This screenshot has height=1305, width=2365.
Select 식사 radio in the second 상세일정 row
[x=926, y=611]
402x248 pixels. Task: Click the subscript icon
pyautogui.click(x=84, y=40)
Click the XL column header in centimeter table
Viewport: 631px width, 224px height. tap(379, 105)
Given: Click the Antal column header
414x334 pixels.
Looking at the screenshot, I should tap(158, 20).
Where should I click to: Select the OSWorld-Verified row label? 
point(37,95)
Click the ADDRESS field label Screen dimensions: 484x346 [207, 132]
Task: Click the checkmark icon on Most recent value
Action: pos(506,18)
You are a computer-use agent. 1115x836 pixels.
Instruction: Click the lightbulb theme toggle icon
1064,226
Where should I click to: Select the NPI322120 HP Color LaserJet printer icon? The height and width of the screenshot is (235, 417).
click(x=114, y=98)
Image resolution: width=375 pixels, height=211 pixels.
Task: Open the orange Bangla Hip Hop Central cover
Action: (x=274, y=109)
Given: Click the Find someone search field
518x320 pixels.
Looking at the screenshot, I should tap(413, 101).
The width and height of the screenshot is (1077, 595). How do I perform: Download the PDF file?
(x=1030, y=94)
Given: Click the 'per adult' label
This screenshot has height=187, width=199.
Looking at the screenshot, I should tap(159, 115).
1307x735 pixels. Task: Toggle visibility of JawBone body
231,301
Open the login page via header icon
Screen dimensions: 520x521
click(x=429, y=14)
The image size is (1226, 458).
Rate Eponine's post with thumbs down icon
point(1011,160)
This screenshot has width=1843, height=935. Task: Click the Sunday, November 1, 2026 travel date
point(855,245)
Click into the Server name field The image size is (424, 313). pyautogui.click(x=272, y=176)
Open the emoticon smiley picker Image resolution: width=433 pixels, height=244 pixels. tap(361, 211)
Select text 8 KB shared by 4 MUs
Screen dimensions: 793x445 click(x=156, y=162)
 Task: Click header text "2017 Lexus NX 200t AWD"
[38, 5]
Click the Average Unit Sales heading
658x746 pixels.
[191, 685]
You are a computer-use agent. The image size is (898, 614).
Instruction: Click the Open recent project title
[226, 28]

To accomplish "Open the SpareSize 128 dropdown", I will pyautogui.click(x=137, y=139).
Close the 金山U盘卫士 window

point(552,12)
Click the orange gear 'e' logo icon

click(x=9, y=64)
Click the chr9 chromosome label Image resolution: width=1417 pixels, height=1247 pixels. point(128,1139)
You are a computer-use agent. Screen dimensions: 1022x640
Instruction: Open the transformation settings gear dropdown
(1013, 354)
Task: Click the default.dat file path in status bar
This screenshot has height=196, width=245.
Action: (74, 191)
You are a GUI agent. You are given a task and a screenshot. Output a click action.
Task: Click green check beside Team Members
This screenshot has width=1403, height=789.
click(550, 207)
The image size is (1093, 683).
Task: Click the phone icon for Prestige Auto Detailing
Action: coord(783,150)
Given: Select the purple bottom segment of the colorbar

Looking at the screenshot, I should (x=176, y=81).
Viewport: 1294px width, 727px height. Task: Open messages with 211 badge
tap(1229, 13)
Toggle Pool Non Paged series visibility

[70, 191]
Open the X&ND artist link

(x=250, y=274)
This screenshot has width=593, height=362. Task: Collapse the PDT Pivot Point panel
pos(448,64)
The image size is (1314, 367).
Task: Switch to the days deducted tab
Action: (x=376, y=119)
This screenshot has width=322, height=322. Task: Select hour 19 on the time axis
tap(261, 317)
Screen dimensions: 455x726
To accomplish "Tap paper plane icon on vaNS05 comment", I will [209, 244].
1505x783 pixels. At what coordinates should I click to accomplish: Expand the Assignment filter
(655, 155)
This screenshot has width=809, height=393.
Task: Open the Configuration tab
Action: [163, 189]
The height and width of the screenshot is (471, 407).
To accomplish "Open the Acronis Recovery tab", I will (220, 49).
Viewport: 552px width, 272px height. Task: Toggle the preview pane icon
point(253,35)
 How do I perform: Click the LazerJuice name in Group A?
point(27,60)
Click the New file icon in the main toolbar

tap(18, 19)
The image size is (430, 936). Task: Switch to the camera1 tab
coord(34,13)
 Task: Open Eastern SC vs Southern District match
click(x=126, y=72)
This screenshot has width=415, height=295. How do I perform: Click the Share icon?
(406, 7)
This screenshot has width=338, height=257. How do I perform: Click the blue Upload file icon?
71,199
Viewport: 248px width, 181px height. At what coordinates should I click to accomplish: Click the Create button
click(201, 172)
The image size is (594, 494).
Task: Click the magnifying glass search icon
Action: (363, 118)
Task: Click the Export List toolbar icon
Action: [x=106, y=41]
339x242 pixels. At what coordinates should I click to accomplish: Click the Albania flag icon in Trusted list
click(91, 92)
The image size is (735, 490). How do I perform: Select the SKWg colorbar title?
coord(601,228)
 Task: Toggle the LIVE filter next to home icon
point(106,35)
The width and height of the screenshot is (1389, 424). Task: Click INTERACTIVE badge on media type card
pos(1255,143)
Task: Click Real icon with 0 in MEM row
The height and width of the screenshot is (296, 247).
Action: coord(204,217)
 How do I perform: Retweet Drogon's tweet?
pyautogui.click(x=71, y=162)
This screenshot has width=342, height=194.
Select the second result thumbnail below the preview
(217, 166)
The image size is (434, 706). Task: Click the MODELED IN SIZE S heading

====

Can you copy the records word for word, beginning at the line that contains "The image size is (430, 936)." and stopping after the line that contains "coord(601,228)"?

### [ANSWER TO THE EXERCISE]
The image size is (430, 936). Task: Switch to the camera1 tab
coord(34,13)
 Task: Open Eastern SC vs Southern District match
click(x=126, y=72)
This screenshot has width=415, height=295. How do I perform: Click the Share icon?
(406, 7)
This screenshot has width=338, height=257. How do I perform: Click the blue Upload file icon?
71,199
Viewport: 248px width, 181px height. At what coordinates should I click to accomplish: Click the Create button
click(201, 172)
The image size is (594, 494).
Task: Click the magnifying glass search icon
Action: (363, 118)
Task: Click the Export List toolbar icon
Action: [x=106, y=41]
339x242 pixels. At what coordinates should I click to accomplish: Click the Albania flag icon in Trusted list
click(91, 92)
The image size is (735, 490). How do I perform: Select the SKWg colorbar title?
coord(601,228)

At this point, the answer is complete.